§ **Exercise brief**
The records come next. Copy all of them exactly.

§ **Available records**
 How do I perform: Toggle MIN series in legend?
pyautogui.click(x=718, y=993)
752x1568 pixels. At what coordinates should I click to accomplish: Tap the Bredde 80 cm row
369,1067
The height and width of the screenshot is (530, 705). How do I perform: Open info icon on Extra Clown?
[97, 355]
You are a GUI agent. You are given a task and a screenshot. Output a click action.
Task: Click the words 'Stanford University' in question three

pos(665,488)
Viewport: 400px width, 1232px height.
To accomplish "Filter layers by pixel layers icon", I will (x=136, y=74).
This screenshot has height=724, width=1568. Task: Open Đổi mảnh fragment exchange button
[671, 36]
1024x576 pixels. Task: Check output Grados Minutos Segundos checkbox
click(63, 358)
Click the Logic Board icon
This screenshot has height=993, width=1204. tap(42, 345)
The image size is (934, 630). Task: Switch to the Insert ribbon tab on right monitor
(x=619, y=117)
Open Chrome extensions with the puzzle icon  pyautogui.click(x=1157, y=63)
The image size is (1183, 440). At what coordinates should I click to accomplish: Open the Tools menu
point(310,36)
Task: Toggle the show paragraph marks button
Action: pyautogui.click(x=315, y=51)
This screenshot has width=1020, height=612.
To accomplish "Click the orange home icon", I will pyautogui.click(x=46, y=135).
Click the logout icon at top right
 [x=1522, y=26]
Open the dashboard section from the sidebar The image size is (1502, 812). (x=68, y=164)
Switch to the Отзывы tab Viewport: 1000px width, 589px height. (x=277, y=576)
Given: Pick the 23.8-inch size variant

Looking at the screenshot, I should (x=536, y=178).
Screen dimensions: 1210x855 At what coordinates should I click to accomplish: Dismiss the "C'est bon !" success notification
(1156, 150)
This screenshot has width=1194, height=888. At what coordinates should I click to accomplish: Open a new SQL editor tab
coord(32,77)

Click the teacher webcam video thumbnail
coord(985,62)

§ **Response to the exercise**
 How do I perform: Toggle MIN series in legend?
pyautogui.click(x=718, y=993)
752x1568 pixels. At what coordinates should I click to accomplish: Tap the Bredde 80 cm row
369,1067
The height and width of the screenshot is (530, 705). How do I perform: Open info icon on Extra Clown?
[97, 355]
You are a GUI agent. You are given a task and a screenshot. Output a click action.
Task: Click the words 'Stanford University' in question three

pos(665,488)
Viewport: 400px width, 1232px height.
To accomplish "Filter layers by pixel layers icon", I will (x=136, y=74).
This screenshot has height=724, width=1568. Task: Open Đổi mảnh fragment exchange button
[671, 36]
1024x576 pixels. Task: Check output Grados Minutos Segundos checkbox
click(63, 358)
Click the Logic Board icon
This screenshot has height=993, width=1204. tap(42, 345)
The image size is (934, 630). Task: Switch to the Insert ribbon tab on right monitor
(x=619, y=117)
Open Chrome extensions with the puzzle icon  pyautogui.click(x=1157, y=63)
The image size is (1183, 440). At what coordinates should I click to accomplish: Open the Tools menu
point(310,36)
Task: Toggle the show paragraph marks button
Action: pyautogui.click(x=315, y=51)
This screenshot has width=1020, height=612.
To accomplish "Click the orange home icon", I will pyautogui.click(x=46, y=135).
Click the logout icon at top right
 [x=1522, y=26]
Open the dashboard section from the sidebar The image size is (1502, 812). (x=68, y=164)
Switch to the Отзывы tab Viewport: 1000px width, 589px height. (x=277, y=576)
Given: Pick the 23.8-inch size variant

Looking at the screenshot, I should (x=536, y=178).
Screen dimensions: 1210x855 At what coordinates should I click to accomplish: Dismiss the "C'est bon !" success notification
(1156, 150)
This screenshot has width=1194, height=888. At what coordinates should I click to accomplish: Open a new SQL editor tab
coord(32,77)

Click the teacher webcam video thumbnail
coord(985,62)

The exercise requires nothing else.